## TRY IT
This task is to restate all of the entries exactly.

## PROVIDED RECORDS
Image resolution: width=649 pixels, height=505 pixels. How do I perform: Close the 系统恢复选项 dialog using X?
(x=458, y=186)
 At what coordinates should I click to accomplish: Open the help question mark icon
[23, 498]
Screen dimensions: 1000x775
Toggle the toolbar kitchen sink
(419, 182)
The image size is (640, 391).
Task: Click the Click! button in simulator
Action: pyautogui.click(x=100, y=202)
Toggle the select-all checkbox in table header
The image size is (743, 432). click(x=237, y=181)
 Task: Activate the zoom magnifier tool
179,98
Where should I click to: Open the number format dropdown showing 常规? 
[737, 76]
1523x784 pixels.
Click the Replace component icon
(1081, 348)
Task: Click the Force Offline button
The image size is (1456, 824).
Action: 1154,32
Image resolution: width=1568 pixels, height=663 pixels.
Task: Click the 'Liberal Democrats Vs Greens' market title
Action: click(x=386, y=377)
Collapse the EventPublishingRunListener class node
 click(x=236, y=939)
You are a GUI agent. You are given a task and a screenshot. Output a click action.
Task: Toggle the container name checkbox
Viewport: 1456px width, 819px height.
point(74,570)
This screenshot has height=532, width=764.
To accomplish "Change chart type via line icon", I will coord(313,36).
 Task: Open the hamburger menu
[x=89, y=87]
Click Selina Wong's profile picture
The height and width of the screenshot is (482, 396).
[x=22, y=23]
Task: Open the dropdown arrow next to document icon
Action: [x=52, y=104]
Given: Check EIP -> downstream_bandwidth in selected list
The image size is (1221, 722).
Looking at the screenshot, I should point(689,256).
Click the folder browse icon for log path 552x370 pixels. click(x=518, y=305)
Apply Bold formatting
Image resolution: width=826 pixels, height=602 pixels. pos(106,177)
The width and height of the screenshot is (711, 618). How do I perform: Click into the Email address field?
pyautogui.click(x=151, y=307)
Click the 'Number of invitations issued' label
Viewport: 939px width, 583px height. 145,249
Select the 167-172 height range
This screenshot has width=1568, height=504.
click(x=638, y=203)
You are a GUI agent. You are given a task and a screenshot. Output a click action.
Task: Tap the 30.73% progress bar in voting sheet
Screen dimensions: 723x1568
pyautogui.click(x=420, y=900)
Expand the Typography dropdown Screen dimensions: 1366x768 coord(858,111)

## EXERCISE RESPONSE
Image resolution: width=649 pixels, height=505 pixels. How do I perform: Close the 系统恢复选项 dialog using X?
(x=458, y=186)
 At what coordinates should I click to accomplish: Open the help question mark icon
[23, 498]
Screen dimensions: 1000x775
Toggle the toolbar kitchen sink
(419, 182)
The image size is (640, 391).
Task: Click the Click! button in simulator
Action: pyautogui.click(x=100, y=202)
Toggle the select-all checkbox in table header
The image size is (743, 432). click(x=237, y=181)
 Task: Activate the zoom magnifier tool
179,98
Where should I click to: Open the number format dropdown showing 常规? 
[737, 76]
1523x784 pixels.
Click the Replace component icon
(1081, 348)
Task: Click the Force Offline button
The image size is (1456, 824).
Action: 1154,32
Image resolution: width=1568 pixels, height=663 pixels.
Task: Click the 'Liberal Democrats Vs Greens' market title
Action: click(x=386, y=377)
Collapse the EventPublishingRunListener class node
 click(x=236, y=939)
You are a GUI agent. You are given a task and a screenshot. Output a click action.
Task: Toggle the container name checkbox
Viewport: 1456px width, 819px height.
point(74,570)
This screenshot has height=532, width=764.
To accomplish "Change chart type via line icon", I will coord(313,36).
 Task: Open the hamburger menu
[x=89, y=87]
Click Selina Wong's profile picture
The height and width of the screenshot is (482, 396).
[x=22, y=23]
Task: Open the dropdown arrow next to document icon
Action: [x=52, y=104]
Given: Check EIP -> downstream_bandwidth in selected list
The image size is (1221, 722).
Looking at the screenshot, I should point(689,256).
Click the folder browse icon for log path 552x370 pixels. click(x=518, y=305)
Apply Bold formatting
Image resolution: width=826 pixels, height=602 pixels. pos(106,177)
The width and height of the screenshot is (711, 618). How do I perform: Click into the Email address field?
pyautogui.click(x=151, y=307)
Click the 'Number of invitations issued' label
Viewport: 939px width, 583px height. 145,249
Select the 167-172 height range
This screenshot has width=1568, height=504.
click(x=638, y=203)
You are a GUI agent. You are given a task and a screenshot. Output a click action.
Task: Tap the 30.73% progress bar in voting sheet
Screen dimensions: 723x1568
pyautogui.click(x=420, y=900)
Expand the Typography dropdown Screen dimensions: 1366x768 coord(858,111)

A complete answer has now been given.